=== Section Start ===

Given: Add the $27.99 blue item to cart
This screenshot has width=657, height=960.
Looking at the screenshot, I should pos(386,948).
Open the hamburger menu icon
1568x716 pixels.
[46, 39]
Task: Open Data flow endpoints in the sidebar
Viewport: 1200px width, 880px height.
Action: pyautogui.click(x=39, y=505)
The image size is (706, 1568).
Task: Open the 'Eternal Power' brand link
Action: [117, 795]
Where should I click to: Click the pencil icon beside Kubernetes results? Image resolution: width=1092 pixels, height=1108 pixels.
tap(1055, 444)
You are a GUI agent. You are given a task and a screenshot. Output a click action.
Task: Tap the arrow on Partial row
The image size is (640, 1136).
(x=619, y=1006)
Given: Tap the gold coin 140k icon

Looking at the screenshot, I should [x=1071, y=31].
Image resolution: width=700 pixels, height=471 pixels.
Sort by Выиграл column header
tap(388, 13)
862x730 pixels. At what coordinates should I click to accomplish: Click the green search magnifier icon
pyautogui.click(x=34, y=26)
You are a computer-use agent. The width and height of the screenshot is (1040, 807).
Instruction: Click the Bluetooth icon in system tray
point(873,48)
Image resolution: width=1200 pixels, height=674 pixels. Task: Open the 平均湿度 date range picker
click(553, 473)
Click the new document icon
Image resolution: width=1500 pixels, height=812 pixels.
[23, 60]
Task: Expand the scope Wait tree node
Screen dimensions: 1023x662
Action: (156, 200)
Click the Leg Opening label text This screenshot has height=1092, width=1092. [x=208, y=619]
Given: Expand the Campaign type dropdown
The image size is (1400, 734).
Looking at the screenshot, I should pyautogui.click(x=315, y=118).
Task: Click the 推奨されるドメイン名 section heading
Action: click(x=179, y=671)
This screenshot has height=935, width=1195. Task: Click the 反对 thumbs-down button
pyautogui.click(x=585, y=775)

=== Section End ===

• What to do:
Check each line above for the string "agent", then copy the ones that have it.

• Solved problem:
You are a GUI agent. You are given a task and a screenshot. Output a click action.
You are a computer-use agent. The width and height of the screenshot is (1040, 807).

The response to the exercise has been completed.